**Material provided**
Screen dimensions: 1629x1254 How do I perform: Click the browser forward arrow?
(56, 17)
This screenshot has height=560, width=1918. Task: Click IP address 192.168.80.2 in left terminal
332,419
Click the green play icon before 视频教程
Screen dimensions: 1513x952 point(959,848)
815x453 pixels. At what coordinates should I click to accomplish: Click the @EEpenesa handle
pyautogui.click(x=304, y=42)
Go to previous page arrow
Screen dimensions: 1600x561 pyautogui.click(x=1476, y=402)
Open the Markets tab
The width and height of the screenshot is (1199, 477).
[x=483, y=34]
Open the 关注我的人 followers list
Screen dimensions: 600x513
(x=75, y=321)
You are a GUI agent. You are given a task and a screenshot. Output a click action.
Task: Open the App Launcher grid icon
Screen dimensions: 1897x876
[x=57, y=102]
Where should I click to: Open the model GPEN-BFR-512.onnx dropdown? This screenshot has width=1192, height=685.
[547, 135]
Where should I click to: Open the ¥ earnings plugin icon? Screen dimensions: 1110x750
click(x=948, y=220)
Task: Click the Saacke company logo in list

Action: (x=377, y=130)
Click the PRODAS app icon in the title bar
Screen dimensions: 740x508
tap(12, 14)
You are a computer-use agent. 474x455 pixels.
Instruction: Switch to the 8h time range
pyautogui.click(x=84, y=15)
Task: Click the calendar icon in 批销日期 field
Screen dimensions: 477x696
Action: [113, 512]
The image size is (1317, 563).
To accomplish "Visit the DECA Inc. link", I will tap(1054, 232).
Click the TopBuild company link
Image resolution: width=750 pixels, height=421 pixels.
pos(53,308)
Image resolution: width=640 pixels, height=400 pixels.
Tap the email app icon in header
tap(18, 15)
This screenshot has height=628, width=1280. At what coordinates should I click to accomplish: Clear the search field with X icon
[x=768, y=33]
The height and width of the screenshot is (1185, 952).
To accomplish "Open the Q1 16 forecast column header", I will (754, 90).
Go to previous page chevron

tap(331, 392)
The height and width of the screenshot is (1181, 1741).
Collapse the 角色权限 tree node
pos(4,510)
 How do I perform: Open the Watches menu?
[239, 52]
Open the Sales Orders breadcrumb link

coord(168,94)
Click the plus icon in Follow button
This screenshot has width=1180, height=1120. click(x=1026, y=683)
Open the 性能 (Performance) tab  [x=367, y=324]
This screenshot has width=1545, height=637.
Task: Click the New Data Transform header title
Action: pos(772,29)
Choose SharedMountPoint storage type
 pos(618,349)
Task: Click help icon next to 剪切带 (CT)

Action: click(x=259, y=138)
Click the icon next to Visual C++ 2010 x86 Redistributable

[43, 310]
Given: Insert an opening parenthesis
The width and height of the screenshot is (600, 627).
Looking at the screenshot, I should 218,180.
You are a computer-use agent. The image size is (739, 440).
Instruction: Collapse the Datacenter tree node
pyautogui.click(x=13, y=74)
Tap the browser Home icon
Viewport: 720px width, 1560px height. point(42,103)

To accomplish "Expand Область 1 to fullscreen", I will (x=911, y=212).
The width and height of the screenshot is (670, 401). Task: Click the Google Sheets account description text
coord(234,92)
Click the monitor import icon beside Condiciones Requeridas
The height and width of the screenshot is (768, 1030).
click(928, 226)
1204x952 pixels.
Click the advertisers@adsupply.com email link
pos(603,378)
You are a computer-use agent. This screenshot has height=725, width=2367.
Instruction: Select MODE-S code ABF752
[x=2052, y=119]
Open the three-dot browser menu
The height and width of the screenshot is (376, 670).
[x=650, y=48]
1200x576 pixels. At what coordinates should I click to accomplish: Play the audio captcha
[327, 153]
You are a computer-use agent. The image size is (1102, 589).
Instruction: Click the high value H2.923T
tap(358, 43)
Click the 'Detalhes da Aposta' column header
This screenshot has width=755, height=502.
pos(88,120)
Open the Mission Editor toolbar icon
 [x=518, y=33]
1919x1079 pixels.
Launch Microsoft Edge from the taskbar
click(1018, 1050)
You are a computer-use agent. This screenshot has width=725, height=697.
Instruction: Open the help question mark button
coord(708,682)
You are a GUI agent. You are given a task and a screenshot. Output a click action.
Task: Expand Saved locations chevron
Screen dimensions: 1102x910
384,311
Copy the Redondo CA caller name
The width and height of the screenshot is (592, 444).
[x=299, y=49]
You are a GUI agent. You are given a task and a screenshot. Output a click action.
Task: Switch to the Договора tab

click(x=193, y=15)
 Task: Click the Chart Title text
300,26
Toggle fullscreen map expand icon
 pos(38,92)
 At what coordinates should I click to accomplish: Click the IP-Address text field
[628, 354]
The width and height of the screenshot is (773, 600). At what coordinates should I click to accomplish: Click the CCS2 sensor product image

**Brief**
All the records above need to be restated exactly, line by line.

**Result below**
Screen dimensions: 1629x1254 How do I perform: Click the browser forward arrow?
(56, 17)
This screenshot has height=560, width=1918. Task: Click IP address 192.168.80.2 in left terminal
332,419
Click the green play icon before 视频教程
Screen dimensions: 1513x952 point(959,848)
815x453 pixels. At what coordinates should I click to accomplish: Click the @EEpenesa handle
pyautogui.click(x=304, y=42)
Go to previous page arrow
Screen dimensions: 1600x561 pyautogui.click(x=1476, y=402)
Open the Markets tab
The width and height of the screenshot is (1199, 477).
[x=483, y=34]
Open the 关注我的人 followers list
Screen dimensions: 600x513
(x=75, y=321)
You are a GUI agent. You are given a task and a screenshot. Output a click action.
Task: Open the App Launcher grid icon
Screen dimensions: 1897x876
[x=57, y=102]
Where should I click to: Open the model GPEN-BFR-512.onnx dropdown? This screenshot has width=1192, height=685.
[547, 135]
Where should I click to: Open the ¥ earnings plugin icon? Screen dimensions: 1110x750
click(x=948, y=220)
Task: Click the Saacke company logo in list

Action: (x=377, y=130)
Click the PRODAS app icon in the title bar
Screen dimensions: 740x508
tap(12, 14)
You are a computer-use agent. 474x455 pixels.
Instruction: Switch to the 8h time range
pyautogui.click(x=84, y=15)
Task: Click the calendar icon in 批销日期 field
Screen dimensions: 477x696
Action: [113, 512]
The image size is (1317, 563).
To accomplish "Visit the DECA Inc. link", I will tap(1054, 232).
Click the TopBuild company link
Image resolution: width=750 pixels, height=421 pixels.
pos(53,308)
Image resolution: width=640 pixels, height=400 pixels.
Tap the email app icon in header
tap(18, 15)
This screenshot has height=628, width=1280. At what coordinates should I click to accomplish: Clear the search field with X icon
[x=768, y=33]
The height and width of the screenshot is (1185, 952).
To accomplish "Open the Q1 16 forecast column header", I will (754, 90).
Go to previous page chevron

tap(331, 392)
The height and width of the screenshot is (1181, 1741).
Collapse the 角色权限 tree node
pos(4,510)
 How do I perform: Open the Watches menu?
[239, 52]
Open the Sales Orders breadcrumb link

coord(168,94)
Click the plus icon in Follow button
This screenshot has width=1180, height=1120. click(x=1026, y=683)
Open the 性能 (Performance) tab  [x=367, y=324]
This screenshot has width=1545, height=637.
Task: Click the New Data Transform header title
Action: pos(772,29)
Choose SharedMountPoint storage type
 pos(618,349)
Task: Click help icon next to 剪切带 (CT)

Action: click(x=259, y=138)
Click the icon next to Visual C++ 2010 x86 Redistributable

[43, 310]
Given: Insert an opening parenthesis
The width and height of the screenshot is (600, 627).
Looking at the screenshot, I should 218,180.
You are a computer-use agent. The image size is (739, 440).
Instruction: Collapse the Datacenter tree node
pyautogui.click(x=13, y=74)
Tap the browser Home icon
Viewport: 720px width, 1560px height. point(42,103)

To accomplish "Expand Область 1 to fullscreen", I will (x=911, y=212).
The width and height of the screenshot is (670, 401). Task: Click the Google Sheets account description text
coord(234,92)
Click the monitor import icon beside Condiciones Requeridas
The height and width of the screenshot is (768, 1030).
click(928, 226)
1204x952 pixels.
Click the advertisers@adsupply.com email link
pos(603,378)
You are a computer-use agent. This screenshot has height=725, width=2367.
Instruction: Select MODE-S code ABF752
[x=2052, y=119]
Open the three-dot browser menu
The height and width of the screenshot is (376, 670).
[x=650, y=48]
1200x576 pixels. At what coordinates should I click to accomplish: Play the audio captcha
[327, 153]
You are a computer-use agent. The image size is (1102, 589).
Instruction: Click the high value H2.923T
tap(358, 43)
Click the 'Detalhes da Aposta' column header
This screenshot has width=755, height=502.
pos(88,120)
Open the Mission Editor toolbar icon
 [x=518, y=33]
1919x1079 pixels.
Launch Microsoft Edge from the taskbar
click(1018, 1050)
You are a computer-use agent. This screenshot has width=725, height=697.
Instruction: Open the help question mark button
coord(708,682)
You are a GUI agent. You are given a task and a screenshot. Output a click action.
Task: Expand Saved locations chevron
Screen dimensions: 1102x910
384,311
Copy the Redondo CA caller name
The width and height of the screenshot is (592, 444).
[x=299, y=49]
You are a GUI agent. You are given a task and a screenshot. Output a click action.
Task: Switch to the Договора tab

click(x=193, y=15)
 Task: Click the Chart Title text
300,26
Toggle fullscreen map expand icon
 pos(38,92)
 At what coordinates should I click to accomplish: Click the IP-Address text field
[628, 354]
The width and height of the screenshot is (773, 600). At what coordinates should I click to accomplish: Click the CCS2 sensor product image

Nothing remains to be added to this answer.